* TASK STATEMENT
Repeat exactly the lines running from the first line of the data to the line containing "Privacy Policy (161, 2540)", both ends included, and nothing else; drop the pictures.

(DATA TO USE)

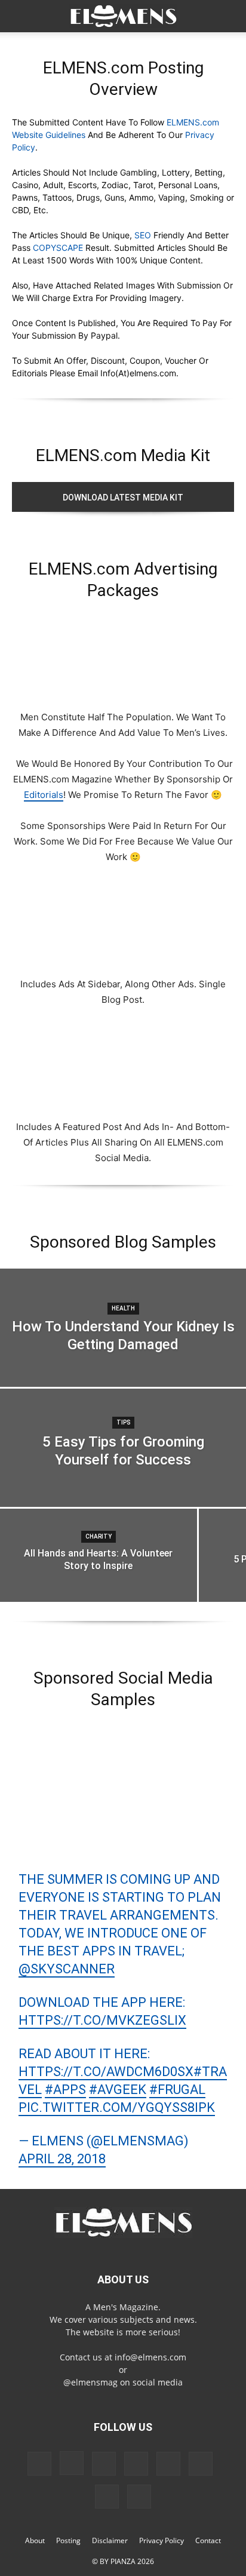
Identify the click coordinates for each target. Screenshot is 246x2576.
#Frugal (177, 2089)
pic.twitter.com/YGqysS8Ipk (117, 2107)
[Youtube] (139, 2497)
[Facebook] (39, 2464)
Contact (208, 2540)
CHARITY (98, 1536)
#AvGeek (117, 2089)
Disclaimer (110, 2540)
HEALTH (123, 1308)
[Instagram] (72, 2463)
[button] (20, 16)
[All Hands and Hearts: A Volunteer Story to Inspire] (98, 1570)
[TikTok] (201, 2464)
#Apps (65, 2089)
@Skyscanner (67, 1968)
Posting (68, 2540)
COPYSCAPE (58, 247)
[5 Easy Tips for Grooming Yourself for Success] (123, 1465)
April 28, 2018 (62, 2158)
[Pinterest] (168, 2464)
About (35, 2540)
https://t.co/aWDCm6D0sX (106, 2071)
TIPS (123, 1422)
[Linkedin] (104, 2464)
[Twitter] (107, 2497)
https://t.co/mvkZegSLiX (102, 2020)
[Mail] (136, 2464)
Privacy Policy (161, 2540)
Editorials (43, 794)
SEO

(End DATA TO USE)

* YOUR SOLUTION
Identify the click coordinates for each target. Screenshot is 246x2576.
#Frugal (177, 2089)
pic.twitter.com/YGqysS8Ipk (117, 2107)
[Youtube] (139, 2497)
[Facebook] (39, 2464)
Contact (208, 2540)
CHARITY (98, 1536)
#AvGeek (117, 2089)
Disclaimer (110, 2540)
HEALTH (123, 1308)
[Instagram] (72, 2463)
[button] (20, 16)
[All Hands and Hearts: A Volunteer Story to Inspire] (98, 1570)
[TikTok] (201, 2464)
#Apps (65, 2089)
@Skyscanner (67, 1968)
Posting (68, 2540)
COPYSCAPE (58, 247)
[5 Easy Tips for Grooming Yourself for Success] (123, 1465)
April 28, 2018 (62, 2158)
[Pinterest] (168, 2464)
About (35, 2540)
https://t.co/aWDCm6D0sX (106, 2071)
TIPS (123, 1422)
[Linkedin] (104, 2464)
[Twitter] (107, 2497)
https://t.co/mvkZegSLiX (102, 2020)
[Mail] (136, 2464)
Privacy Policy (161, 2540)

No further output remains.